As when parsing the input, long identifiers are truncated: → main.output
if (strlen(ref) > REFMAX)
fprintf(stderr,
"Warning: Truncating identifier exceeding %d characters\n", REFMAX);
Finally, we check whether the destination actually has been referenced by the source input, warning the user otherwise: → main.output
for (i = 0; i < refs_c; i++)
if (strncmp(refs[i], ref, REFMAX) == 0) goto found;
fprintf(stderr, "Unreferenced destination: %s\n", ref);
continue;
found:
Having established that the identified destination is referenced by the source input, and having stored in the local i variable the reference's position in the refs variable, we can retrieve the insertion for the reference by looking at the same position in the ins variable.
Our first order of business is to make sure that the insertion is not empty -- in that case, the user is warned, and the loop goes on to the next line: → main.output
if (ins[i] == NULL) {
fprintf(stderr, "Warning: Insertion for %s is empty\n", ref);
continue;
}
Now, we are ready to write the insertion for the destination to the tangled file. Because each insertion is stored as an array of strings, each string containing a single line of the insertion, we use yet another loop: → main.output
for (j = 0; ins[i][j] != NULL; j++) {
if (ins[i][j + 1] == NULL) {
if (strlen(ins[i][j]) == 0)
break; /* remove extra newline */
}
for (m = indent; m > 0; m--) putc(' ', f);
fprintf(f, "%s\n", ins[i][j]);
}
}
→ main.declarations
int j;
int m;
Apart from simply printing the inserted line to the tangled file, the code above also skips any empty line at the end of the insertion and adds the indentation identified when parsing the line in the destination file containing the destination identifier.

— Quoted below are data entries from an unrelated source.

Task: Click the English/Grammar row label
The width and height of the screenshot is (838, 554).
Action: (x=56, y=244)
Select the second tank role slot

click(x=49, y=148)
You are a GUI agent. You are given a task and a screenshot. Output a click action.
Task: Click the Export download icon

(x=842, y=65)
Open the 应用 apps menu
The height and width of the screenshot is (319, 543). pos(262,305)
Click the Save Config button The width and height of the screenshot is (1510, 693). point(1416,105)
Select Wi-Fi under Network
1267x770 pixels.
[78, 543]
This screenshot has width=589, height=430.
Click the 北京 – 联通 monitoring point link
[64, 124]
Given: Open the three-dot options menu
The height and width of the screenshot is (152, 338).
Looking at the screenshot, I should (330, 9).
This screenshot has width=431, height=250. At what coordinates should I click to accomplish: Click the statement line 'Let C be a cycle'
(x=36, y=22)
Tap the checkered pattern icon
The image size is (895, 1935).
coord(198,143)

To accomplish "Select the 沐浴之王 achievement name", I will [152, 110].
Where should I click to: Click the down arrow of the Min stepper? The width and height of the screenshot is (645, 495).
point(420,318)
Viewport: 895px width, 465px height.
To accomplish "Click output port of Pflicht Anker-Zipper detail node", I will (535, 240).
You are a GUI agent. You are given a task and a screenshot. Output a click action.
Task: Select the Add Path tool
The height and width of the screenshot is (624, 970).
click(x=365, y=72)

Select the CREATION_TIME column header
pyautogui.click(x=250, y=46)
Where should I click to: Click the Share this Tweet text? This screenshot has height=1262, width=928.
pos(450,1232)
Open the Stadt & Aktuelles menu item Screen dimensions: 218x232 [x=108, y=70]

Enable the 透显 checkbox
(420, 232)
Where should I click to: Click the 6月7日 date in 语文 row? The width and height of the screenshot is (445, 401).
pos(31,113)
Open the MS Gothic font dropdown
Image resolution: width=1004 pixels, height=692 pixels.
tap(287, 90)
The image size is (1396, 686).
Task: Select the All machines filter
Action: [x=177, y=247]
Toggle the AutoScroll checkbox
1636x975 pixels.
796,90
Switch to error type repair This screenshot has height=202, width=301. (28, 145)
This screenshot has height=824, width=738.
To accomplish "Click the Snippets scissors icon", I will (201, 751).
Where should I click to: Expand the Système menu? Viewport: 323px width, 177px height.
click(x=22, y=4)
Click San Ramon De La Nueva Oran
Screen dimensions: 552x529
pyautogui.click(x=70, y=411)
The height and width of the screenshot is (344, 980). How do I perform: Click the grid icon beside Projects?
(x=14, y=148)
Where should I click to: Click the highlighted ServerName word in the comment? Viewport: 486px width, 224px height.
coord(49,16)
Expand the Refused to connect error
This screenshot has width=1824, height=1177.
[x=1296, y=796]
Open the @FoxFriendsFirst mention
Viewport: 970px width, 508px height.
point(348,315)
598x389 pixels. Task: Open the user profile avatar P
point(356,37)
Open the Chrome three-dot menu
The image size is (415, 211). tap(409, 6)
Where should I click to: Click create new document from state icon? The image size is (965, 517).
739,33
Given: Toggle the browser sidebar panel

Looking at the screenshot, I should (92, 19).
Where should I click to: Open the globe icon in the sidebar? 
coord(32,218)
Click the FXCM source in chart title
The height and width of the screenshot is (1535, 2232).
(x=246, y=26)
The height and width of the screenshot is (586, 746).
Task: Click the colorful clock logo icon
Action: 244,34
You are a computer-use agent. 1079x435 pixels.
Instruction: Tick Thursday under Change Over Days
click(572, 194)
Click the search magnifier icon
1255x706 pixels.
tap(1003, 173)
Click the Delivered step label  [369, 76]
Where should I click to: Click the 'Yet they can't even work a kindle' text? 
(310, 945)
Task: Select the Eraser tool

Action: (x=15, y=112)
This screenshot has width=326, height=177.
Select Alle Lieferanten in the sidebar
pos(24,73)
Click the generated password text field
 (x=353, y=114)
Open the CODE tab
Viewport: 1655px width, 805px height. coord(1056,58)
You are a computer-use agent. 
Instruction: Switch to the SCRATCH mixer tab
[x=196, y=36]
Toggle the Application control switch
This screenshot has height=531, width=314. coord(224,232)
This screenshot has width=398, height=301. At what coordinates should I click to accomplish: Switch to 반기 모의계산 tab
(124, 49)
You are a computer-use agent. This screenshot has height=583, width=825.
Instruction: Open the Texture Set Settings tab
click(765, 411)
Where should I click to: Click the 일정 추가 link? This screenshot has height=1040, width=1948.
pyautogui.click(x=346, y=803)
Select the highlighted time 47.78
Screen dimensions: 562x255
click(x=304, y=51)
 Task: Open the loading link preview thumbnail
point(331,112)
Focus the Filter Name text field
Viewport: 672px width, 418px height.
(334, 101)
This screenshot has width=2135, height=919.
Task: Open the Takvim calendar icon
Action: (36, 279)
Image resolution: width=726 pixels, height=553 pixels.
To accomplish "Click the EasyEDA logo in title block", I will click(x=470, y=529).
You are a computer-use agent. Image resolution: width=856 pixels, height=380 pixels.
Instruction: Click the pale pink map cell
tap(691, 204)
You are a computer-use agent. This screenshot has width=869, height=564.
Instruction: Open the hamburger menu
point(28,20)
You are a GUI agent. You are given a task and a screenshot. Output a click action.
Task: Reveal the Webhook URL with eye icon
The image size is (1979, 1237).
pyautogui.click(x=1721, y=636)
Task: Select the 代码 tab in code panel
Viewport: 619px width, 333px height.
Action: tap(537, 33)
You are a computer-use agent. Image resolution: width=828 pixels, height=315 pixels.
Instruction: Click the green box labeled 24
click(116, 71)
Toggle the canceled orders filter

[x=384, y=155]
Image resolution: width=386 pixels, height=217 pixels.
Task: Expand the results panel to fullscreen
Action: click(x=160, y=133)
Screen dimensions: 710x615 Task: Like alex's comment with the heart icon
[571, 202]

Now, we have almost finished parsing the current destination file and writing to the corresponding tangled file, but -- as before -- we still haven't processed the final line of the file, if that line ends without a newline. To fix that, we just run the finishing code again: → main.output
if (c != '\n') { c = '\n'; goto finish2; }
Finally, we close the handles to the destination file and tangled file: → main.output
fclose(f);
fclose(fo);
}
And that is the end of the loop. The loop continues for every destination file given as an argument, and when it is done, so is the program.